[TASK ITEM]
The lines from the one holding "Click the underlined 学生操行分管理 heading" through the end of the records below are to be written out exactly, and nothing else; pictures are to be left out.

[INPUT]
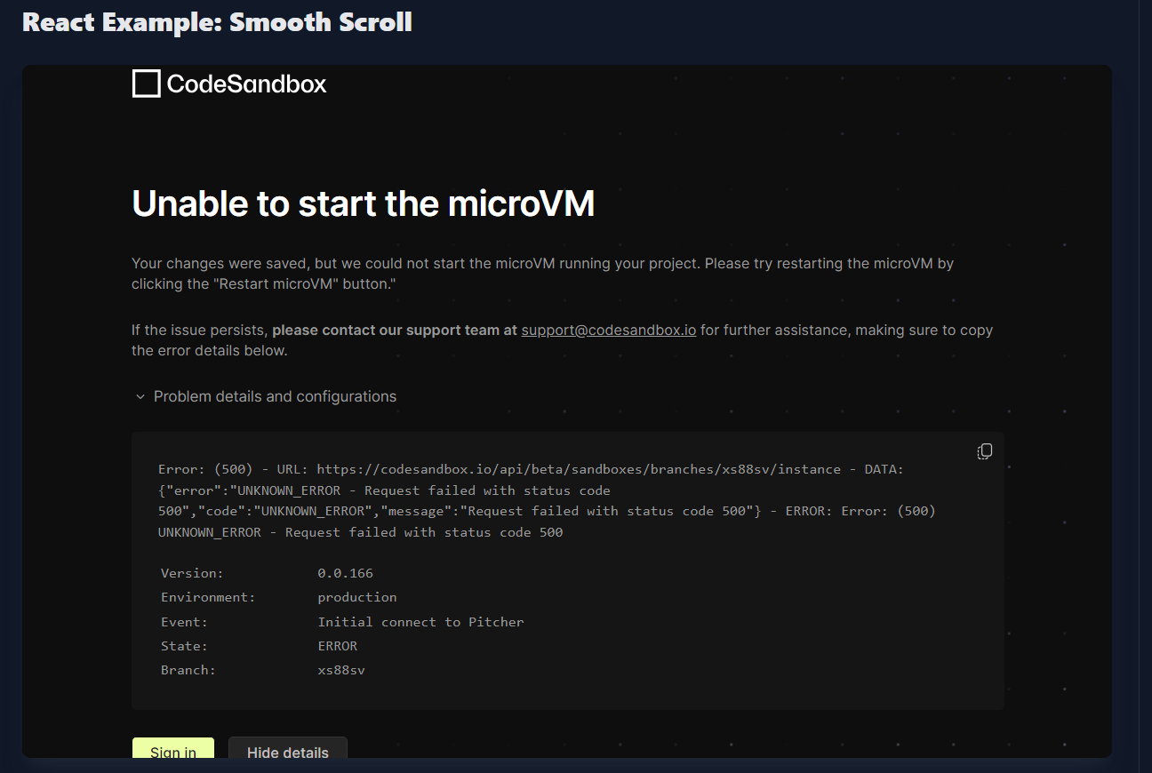Click the 'UNKNOWN_ERROR - Request failed' last error line
The width and height of the screenshot is (1152, 773).
pos(361,532)
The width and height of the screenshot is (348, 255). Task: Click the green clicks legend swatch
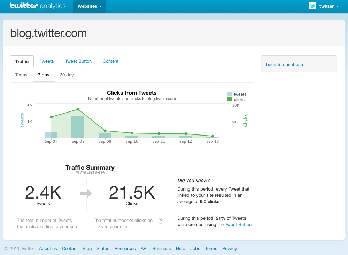(x=230, y=99)

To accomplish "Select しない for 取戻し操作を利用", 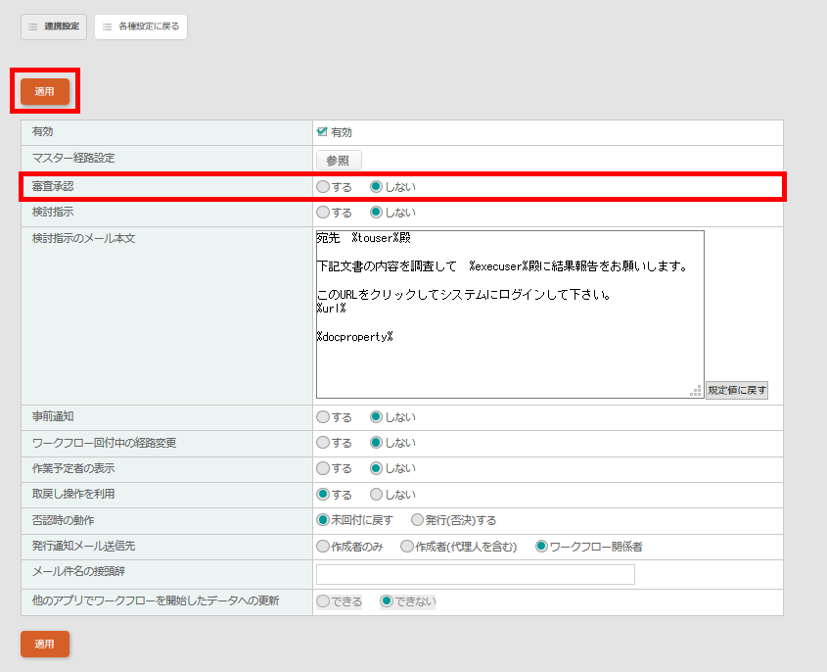I will tap(376, 495).
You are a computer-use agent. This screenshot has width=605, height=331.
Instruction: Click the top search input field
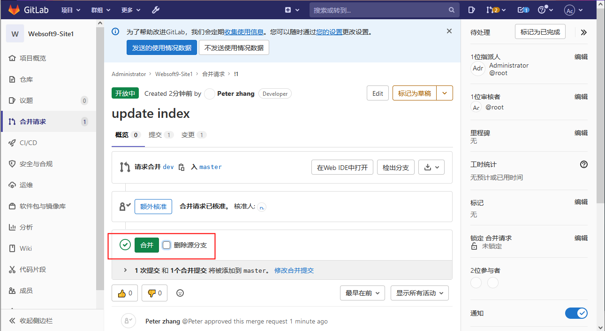pos(380,10)
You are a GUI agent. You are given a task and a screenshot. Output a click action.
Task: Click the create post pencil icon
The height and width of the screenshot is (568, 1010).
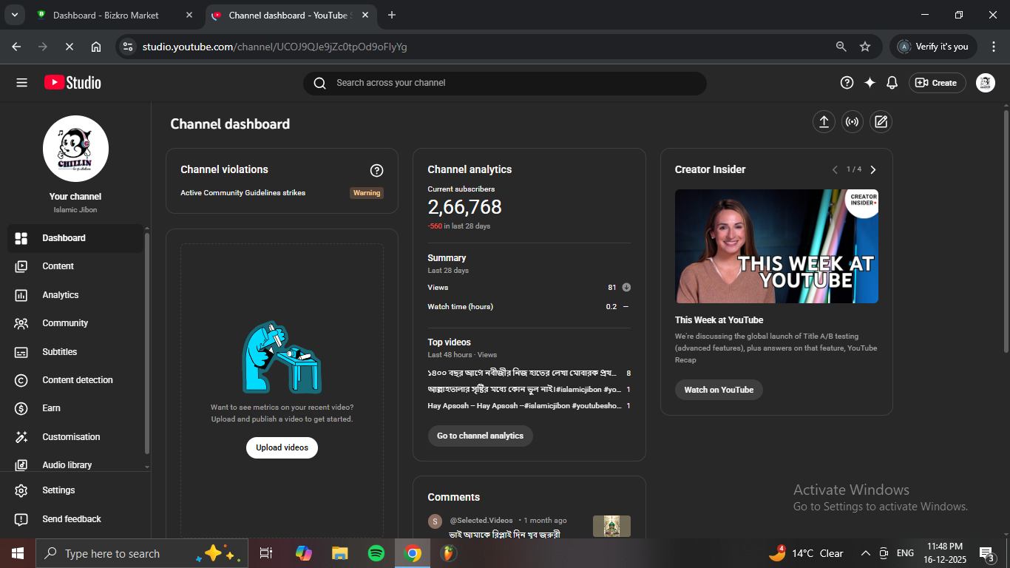pos(881,122)
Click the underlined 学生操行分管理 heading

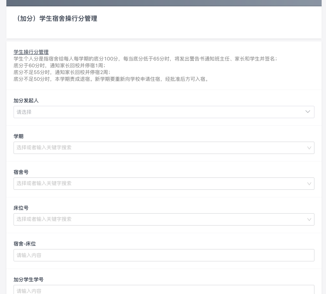(x=31, y=52)
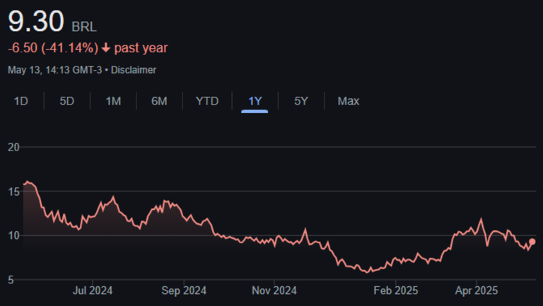The image size is (543, 306).
Task: Select the YTD range tab
Action: click(206, 101)
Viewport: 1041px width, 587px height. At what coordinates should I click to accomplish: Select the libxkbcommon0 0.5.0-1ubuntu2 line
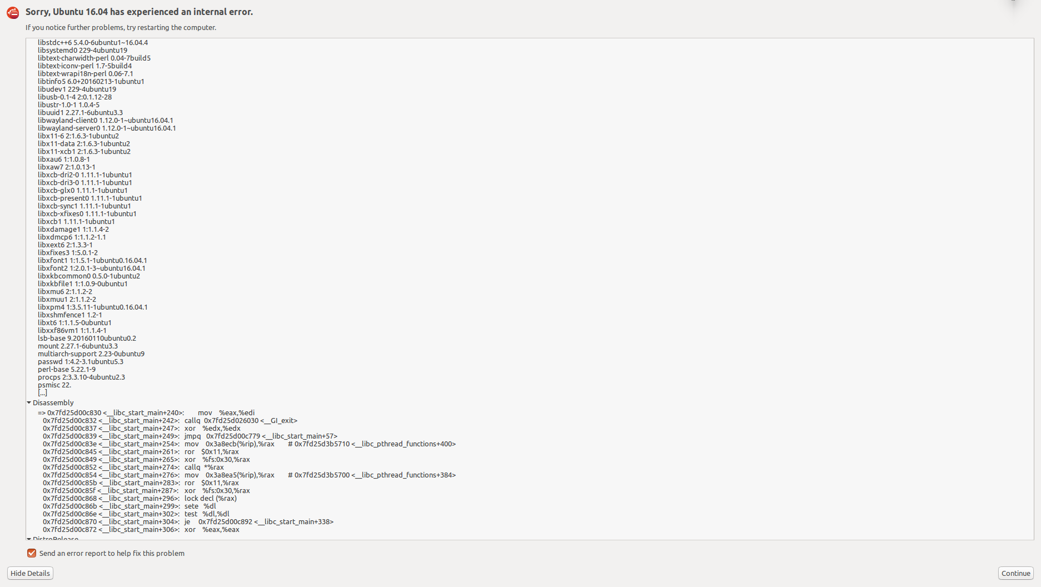pyautogui.click(x=88, y=276)
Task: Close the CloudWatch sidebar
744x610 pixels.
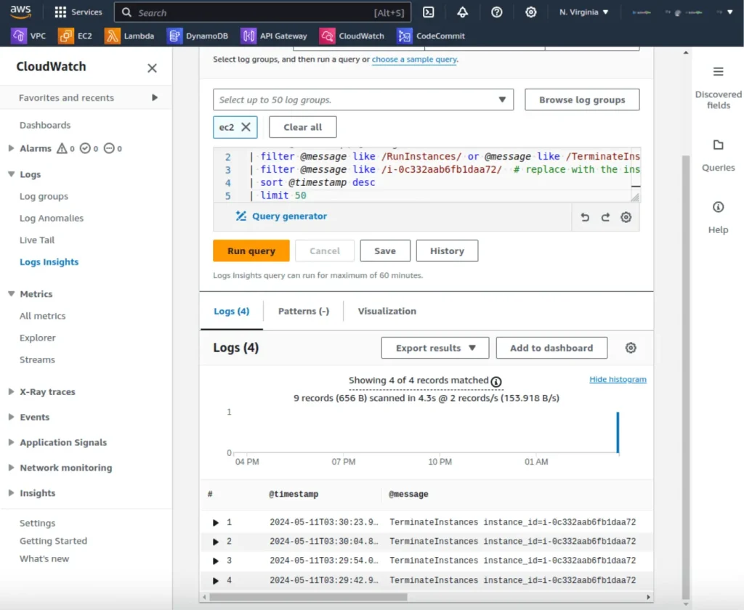Action: (x=152, y=68)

[ANSWER BOX]
Click the underlined 学生操行分管理 heading

(x=31, y=52)
The image size is (543, 306).
Task: Select the YTD range tab
Action: click(206, 101)
Viewport: 1041px width, 587px height. At what coordinates should I click to accomplish: Select the libxkbcommon0 0.5.0-1ubuntu2 line
pyautogui.click(x=88, y=276)
Task: Close the CloudWatch sidebar
744x610 pixels.
Action: (x=152, y=68)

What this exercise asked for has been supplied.